Crisanto Puerta no movió un músculo, solo dijo: "Me la echa y es la última copa que coge en su vida."
"¿Por qué? Preguntó desafiante Pacho Torre. "Lo mato."
Los campesinos no se atrevían a respirar. Con los codos sobre la mesa, los ojos puestos en los dos hombres: Pacho Torre dejó la copa sobre la mesa y gritó: "Ármese, lo espero afuera, el primero que se vea se jode." Crisanto Puerta salió. Los nervios de los campesinos se relajaron. Al­guien dijo: "¡Qué vaina!"
Al llegar Crisanto a su casa corrió al baúl y de la ropa sacó un cartucho doble cero para cazar tigres. Lo metió en su vieja escopeta y la armó. Ya en la puerta dio los tabacos a su hijo mientras le decía: "Guárdalos, de pronto te sirven a ti."
"Llévame papá."
"No puedo, es peligroso." "¿Vas a cazar tigres...?"
"Algo peor" y enmudeció. Así lo vio su hijo, paso firme. Sobre la ancha espalda la vieja escopeta y... la noche que caía sobre las cosas.
La lechuza silbó sobre el zinc y el Tuerto se escurrió por la puerta de atrás.
Pacho Torre se tomó el último trago y salió... a la noche.
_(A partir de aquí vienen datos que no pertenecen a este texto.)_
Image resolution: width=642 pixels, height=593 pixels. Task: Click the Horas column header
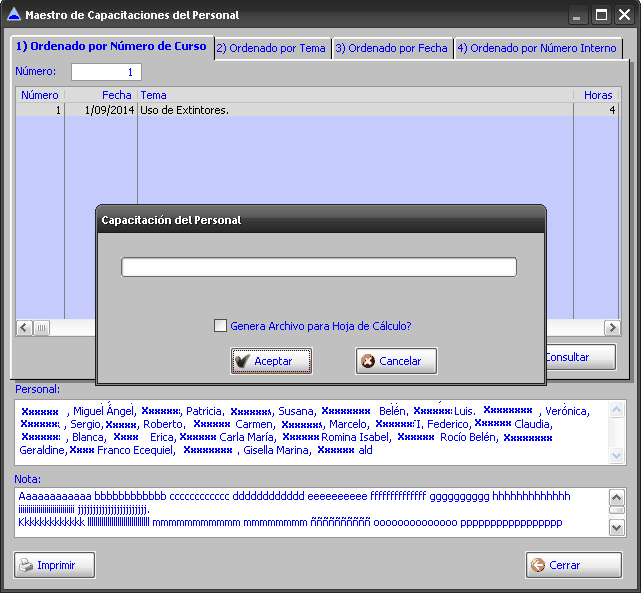[x=598, y=95]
Crisanto Puerta caminaba presuroso. Pacho Torre sintió las nalgas mojadas.
Dos hombres. La noche. Dos muertos. Y una lechuza que silbaba en el zinc. Cuando Pacho Torre lo vio, gritó: "Hijo de perra! ¡brinda plomo ahora!" Y disparó.
Crisanto Puerta sintió la muerte y la noche encima. Cayó contra una cerca de alambre de púas. Apuntó y tiró...
Algunas ventanas se abrieron. Uno en la cerca y el otro en el polvo. Pacho Torre con la cara destrozada, oculta por el ala del sombrero. Por sus ojos abiertos, confundidos con la muerte y la noche, pasaron: ancas sudorosas, crines al viento, polvo y sangre en los ijares... Un suspiro en la cantina. Y... Allí quedaron noche, muerte y una lechuza que silbaba por última vez sobre el techo de zinc.